De plus, les coupons et autres avantages sont réservés aux clients qui dépassent un certain volume d’achats par carte. Les bas-revenus, qui sont bien moins utilisateurs de cartes et qui ont de moindres dépenses, subventionnent donc la consommation des hauts-revenus. De plus, les gens démunis aux États-Unis n’ont même pas accès au crédit et donc à la carte de crédit.

 

Le cycle de l’endettement

Pourquoi les banques aiment-elles à ce point les cartes de crédit ? parce qu’elles sont justement des cartes de crédit, à savoir de loin le meilleur moyen de vendre du crédit à la consommation, et d’une façon relativement indolore.
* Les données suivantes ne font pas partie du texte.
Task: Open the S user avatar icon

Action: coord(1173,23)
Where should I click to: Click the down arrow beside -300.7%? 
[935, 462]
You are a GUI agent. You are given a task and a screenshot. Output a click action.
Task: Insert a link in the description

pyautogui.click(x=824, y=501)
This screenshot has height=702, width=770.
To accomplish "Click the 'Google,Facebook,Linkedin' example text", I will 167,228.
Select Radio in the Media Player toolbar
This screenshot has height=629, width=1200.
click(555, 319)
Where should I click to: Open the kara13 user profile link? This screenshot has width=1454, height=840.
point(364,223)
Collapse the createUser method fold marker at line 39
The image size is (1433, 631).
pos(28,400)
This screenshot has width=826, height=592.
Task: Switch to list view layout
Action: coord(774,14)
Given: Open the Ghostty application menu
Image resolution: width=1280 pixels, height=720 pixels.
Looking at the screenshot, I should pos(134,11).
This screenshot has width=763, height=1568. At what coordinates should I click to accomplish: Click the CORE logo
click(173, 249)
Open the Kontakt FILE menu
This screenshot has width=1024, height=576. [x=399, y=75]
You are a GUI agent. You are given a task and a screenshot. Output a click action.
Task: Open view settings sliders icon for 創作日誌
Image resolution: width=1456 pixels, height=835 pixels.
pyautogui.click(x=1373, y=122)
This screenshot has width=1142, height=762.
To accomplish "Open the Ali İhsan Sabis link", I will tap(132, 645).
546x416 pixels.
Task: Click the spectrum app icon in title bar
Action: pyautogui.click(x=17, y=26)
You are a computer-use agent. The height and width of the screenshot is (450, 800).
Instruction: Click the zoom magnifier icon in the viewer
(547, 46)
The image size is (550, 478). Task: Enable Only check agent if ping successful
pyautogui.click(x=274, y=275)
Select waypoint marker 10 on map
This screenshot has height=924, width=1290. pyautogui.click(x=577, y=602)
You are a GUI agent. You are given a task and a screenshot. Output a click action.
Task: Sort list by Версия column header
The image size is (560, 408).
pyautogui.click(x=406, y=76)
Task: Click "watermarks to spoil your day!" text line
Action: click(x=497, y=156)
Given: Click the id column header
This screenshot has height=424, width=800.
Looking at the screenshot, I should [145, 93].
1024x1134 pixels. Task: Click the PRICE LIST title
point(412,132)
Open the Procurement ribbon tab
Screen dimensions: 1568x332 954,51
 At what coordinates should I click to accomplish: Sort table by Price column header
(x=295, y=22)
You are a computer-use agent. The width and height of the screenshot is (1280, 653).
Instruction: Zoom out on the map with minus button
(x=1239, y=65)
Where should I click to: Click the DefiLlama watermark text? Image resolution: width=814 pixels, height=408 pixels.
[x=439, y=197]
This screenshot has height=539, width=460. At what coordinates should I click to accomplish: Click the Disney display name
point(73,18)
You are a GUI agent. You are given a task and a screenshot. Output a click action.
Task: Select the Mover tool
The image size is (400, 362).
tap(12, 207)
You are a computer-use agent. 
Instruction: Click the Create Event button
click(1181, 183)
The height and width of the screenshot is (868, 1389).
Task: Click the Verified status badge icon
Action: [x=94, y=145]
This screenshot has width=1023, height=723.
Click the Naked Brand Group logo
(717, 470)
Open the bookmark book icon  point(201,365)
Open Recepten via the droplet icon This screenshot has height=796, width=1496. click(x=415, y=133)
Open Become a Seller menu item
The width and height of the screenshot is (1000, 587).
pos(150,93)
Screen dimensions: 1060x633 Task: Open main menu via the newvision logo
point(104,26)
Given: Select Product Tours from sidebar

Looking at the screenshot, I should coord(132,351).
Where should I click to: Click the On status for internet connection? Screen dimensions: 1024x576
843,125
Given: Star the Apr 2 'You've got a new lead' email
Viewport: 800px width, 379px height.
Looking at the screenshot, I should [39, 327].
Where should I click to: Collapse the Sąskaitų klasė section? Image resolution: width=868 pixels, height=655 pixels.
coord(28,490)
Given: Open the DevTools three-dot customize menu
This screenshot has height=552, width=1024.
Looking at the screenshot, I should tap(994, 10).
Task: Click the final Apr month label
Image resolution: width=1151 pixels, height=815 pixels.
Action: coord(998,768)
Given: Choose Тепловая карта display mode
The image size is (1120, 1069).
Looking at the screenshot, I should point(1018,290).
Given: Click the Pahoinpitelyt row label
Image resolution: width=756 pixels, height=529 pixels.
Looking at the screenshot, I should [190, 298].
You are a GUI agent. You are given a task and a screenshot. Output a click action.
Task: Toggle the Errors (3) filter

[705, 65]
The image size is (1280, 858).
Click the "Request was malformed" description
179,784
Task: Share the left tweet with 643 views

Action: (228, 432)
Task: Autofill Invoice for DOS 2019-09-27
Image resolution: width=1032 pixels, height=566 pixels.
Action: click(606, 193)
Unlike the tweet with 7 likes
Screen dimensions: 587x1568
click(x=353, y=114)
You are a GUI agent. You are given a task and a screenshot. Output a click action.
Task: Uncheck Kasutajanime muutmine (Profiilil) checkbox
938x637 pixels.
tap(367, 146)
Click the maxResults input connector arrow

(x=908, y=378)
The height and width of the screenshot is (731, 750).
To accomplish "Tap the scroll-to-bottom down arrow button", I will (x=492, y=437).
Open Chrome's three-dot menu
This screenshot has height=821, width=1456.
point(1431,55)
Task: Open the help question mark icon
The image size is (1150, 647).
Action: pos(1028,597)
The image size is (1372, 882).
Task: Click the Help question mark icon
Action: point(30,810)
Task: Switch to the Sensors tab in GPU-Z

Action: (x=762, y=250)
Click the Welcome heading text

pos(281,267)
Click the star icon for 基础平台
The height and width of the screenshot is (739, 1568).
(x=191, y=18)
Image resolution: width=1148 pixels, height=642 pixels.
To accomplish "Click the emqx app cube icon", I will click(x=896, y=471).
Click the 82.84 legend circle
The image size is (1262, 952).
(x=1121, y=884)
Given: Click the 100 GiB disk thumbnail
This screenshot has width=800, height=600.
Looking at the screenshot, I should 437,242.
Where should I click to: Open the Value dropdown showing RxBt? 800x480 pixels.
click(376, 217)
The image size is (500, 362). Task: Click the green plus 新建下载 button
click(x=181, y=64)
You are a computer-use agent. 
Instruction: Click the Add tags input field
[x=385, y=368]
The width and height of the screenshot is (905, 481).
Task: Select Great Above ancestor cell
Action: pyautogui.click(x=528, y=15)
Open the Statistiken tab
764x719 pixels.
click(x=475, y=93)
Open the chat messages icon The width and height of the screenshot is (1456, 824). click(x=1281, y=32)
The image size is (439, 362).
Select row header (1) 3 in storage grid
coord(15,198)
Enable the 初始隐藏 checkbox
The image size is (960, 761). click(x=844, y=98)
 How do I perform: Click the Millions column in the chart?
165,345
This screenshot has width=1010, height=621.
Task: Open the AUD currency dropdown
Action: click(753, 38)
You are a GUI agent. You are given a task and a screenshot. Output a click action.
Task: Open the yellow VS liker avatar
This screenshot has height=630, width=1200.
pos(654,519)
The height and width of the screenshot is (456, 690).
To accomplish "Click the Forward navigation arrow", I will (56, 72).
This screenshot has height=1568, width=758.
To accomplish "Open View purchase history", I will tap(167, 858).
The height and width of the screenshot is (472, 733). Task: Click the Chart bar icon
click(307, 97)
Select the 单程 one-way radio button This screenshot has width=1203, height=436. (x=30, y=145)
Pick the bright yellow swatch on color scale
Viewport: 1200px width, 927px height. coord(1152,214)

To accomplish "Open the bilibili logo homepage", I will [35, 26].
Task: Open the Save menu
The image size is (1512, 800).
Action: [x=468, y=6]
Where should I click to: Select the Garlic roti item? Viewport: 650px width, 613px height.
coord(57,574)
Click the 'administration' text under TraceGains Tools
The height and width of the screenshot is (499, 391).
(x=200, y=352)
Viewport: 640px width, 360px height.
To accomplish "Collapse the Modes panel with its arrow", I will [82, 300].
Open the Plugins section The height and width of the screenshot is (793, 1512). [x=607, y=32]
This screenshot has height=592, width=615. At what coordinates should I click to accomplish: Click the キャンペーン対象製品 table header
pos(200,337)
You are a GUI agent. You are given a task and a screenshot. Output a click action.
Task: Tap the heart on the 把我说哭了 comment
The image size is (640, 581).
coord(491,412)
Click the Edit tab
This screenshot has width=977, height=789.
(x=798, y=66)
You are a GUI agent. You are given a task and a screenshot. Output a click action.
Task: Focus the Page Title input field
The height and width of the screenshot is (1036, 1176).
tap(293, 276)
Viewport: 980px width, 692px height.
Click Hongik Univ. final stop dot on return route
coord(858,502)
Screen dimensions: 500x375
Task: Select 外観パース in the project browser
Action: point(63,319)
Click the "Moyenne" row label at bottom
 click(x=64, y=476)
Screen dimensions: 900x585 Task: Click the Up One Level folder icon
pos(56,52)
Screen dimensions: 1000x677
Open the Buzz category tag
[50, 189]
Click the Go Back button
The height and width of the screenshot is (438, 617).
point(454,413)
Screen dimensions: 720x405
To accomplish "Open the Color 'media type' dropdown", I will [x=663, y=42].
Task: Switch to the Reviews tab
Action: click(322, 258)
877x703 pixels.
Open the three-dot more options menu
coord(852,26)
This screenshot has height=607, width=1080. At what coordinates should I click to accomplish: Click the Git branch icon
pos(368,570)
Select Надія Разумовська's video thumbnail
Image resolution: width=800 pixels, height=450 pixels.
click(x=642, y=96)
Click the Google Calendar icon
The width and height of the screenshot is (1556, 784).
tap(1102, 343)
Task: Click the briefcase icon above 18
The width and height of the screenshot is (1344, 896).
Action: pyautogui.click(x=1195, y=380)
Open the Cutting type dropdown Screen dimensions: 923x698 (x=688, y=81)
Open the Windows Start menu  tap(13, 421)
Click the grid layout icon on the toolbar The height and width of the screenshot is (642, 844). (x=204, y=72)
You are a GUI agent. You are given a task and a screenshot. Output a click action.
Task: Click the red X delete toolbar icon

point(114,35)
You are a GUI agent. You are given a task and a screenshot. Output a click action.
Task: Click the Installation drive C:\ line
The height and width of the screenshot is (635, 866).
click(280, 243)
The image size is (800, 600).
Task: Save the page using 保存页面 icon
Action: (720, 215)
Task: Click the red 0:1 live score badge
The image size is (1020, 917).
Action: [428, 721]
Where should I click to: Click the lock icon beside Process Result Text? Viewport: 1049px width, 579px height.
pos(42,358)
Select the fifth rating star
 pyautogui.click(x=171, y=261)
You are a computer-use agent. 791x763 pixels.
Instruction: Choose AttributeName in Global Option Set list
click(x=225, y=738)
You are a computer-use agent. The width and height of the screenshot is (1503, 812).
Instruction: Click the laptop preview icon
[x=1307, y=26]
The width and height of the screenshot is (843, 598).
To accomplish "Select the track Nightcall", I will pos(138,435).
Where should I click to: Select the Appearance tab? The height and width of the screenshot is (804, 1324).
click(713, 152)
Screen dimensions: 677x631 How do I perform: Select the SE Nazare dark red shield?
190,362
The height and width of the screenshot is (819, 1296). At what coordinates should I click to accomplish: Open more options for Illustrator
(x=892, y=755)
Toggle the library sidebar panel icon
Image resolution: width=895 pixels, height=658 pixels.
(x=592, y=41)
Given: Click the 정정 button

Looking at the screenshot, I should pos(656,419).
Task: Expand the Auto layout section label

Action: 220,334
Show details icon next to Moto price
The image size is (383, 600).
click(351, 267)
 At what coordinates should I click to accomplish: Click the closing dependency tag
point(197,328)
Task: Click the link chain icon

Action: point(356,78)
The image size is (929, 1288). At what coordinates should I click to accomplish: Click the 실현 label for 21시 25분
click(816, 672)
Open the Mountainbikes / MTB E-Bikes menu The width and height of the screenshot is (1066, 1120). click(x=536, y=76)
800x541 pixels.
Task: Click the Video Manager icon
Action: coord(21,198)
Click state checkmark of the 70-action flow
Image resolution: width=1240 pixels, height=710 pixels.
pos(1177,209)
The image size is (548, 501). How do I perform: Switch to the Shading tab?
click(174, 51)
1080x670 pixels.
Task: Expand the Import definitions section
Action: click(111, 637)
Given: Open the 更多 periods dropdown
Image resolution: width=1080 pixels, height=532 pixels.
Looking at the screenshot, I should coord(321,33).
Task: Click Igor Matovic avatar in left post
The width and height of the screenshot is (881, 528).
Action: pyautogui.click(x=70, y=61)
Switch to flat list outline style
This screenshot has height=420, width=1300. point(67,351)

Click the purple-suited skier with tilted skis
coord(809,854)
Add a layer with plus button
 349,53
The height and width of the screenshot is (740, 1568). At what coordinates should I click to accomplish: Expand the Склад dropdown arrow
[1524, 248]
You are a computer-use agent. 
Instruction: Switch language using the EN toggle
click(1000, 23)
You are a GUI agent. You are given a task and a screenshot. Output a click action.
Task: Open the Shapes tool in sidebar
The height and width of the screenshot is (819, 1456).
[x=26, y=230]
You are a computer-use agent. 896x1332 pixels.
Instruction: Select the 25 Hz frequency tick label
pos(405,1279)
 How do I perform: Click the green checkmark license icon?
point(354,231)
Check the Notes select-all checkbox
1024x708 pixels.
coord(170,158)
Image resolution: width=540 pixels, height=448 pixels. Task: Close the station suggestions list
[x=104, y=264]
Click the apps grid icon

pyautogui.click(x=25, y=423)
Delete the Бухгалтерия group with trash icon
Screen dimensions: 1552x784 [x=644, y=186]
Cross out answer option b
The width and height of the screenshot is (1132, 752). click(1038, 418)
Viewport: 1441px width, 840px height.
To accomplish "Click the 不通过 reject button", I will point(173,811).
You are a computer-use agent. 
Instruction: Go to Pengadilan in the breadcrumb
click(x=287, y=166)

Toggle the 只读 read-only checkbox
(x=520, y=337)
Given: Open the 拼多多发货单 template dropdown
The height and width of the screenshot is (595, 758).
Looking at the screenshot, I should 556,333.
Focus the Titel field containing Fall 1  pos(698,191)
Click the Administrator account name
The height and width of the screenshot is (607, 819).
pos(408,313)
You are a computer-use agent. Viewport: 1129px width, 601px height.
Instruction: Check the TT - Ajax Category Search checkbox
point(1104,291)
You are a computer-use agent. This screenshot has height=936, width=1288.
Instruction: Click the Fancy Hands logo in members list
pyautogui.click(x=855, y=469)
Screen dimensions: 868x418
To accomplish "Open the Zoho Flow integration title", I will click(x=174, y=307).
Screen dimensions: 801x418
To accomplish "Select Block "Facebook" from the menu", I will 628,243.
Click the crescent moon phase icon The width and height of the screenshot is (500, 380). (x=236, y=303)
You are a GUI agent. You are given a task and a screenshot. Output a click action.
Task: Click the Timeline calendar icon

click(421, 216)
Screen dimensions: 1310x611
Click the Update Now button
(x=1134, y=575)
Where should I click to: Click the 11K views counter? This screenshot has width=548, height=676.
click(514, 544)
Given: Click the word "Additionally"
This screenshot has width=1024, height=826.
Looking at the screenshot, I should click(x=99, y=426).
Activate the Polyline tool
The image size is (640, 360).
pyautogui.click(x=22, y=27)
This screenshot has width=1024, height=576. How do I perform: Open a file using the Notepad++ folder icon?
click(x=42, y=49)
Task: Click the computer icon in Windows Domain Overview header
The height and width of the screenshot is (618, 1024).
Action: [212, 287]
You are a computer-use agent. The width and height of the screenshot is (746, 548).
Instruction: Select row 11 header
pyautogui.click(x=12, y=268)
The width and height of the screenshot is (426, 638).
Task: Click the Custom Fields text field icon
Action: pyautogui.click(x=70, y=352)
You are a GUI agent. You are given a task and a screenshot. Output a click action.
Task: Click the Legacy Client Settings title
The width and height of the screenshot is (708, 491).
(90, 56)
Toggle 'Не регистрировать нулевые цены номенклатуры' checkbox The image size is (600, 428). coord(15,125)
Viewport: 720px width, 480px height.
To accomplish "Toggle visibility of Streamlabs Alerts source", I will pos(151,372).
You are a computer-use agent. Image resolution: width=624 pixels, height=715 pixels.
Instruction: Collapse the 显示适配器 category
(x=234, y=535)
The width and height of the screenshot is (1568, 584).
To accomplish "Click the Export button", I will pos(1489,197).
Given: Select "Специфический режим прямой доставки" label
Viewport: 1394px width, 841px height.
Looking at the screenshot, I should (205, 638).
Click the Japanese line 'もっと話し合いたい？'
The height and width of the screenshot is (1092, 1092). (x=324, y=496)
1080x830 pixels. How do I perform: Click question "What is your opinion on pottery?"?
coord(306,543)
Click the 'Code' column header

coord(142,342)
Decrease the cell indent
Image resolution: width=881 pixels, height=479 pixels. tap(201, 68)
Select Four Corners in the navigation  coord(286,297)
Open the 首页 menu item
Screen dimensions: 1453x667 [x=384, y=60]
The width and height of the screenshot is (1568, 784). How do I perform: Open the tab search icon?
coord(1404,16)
On devine la suite. L’article du Wall Street Journal cite le cas de Tanya Villani, en Virginie : « Elle compte sur les cartes de crédit pour payer l’épicerie, l’essence, l’assurance automobile et les frais médicaux lorsque son revenu d’invalidité d’environ 1.000$ vient à s’épuiser en fin de mois. En janvier, elle a obtenu une carte de récompenses, une carte QuicksilverOne de Capital One Financial Corp, qui a une limite de dépenses de 300 $. Elle doit actuellement environ 300$ et paie des intérêts d’environ 25 % l’an. »

Au Chili par exemple, où le modèle américain des cartes de crédit s’est imposé comme partout ailleurs, les taux d’intérêt sur les cartes s’élèvent couramment à 3% par mois. Ce qui fait beaucoup par an[1].

 

Les choses diffèrent en France

C’est le Groupement des cartes bancaires qui pilote le système en France. Avec pour règle que les cartes de crédit sont pour l’essentiel des cartes à débit différé, et des commissions croisées organisées entre les banques qui participent au système pour mutualiser certains couts. Collusion ! a toujours pensé la Commission européenne, avec des allers et venues devant les cours de justice pour surveiller étroitement les accords passés au sein du Groupement. Collusion peut-être, mais en tout cas il ne s’agit pas ici d’une « concurrence collusive », le monopole ayant parfois de bonnes propriétés dans ce modèle de tarification biface que nous avons décrit.

Le service est moindre (il n’y a pas de crédit à la clé) – certains diraient que le service est plus riche (il n’y a pas de crédit à la clé) et les commissions d’interchange sont hautement régulées : pas plus que 0,23% selon un tarif maximum retenu par la Commission européenne. Les commissions bancaires s’étagent entre 0,4% et 0,8%, voire plus pour les petits commerces. On est donc à 1,2%.

 

Quel futur ?

Le monde change vite aujourd’hui avec la diffusion des monnaies électroniques et donc la possibilité de transférer aisément de l’argent. De nouveaux acteurs rentrent en jeu (les GAFAM notamment, mais aussi les opérateurs de paiement comme Hi-Pay, Ingénico ou Lydia), peut-être demain les banques centrales elles-mêmes. Cela mérite de s’y pencher, ce que Vox-Fi ne saurait manquer.

 

Une définition pour finir de la « concurrence collusive »

Puisque Vox-Fi se risque à introduire un concept économique, tentons de le définir. Il y a concurrence collusive lorsque, dans un secteur très concurrencé, la demande est peu élastique au prix, les produits ne peuvent être protégés par la propriété intellectuelle et où les coûts des firmes intervenantes sont à la fois les mêmes et aisément prédictibles d’une firme à l’autre. L’essentiel de la concurrence passe alors au travers de l’effort commercial, qui se répercute dans les coûts et donc dans les prix. C’est bien souvent qu’il y a « concurrence collusive ». Vox-Fi en a déjà fait état s’agissant de l’industrie des produits de soin de la personne (L’Oréal et Unilever par exemple) et de celle des banques d’investissement.

 

[1] 42,6%.

 

Cet article a été initialement publié sur Vox-Fi le 24 juin 2020.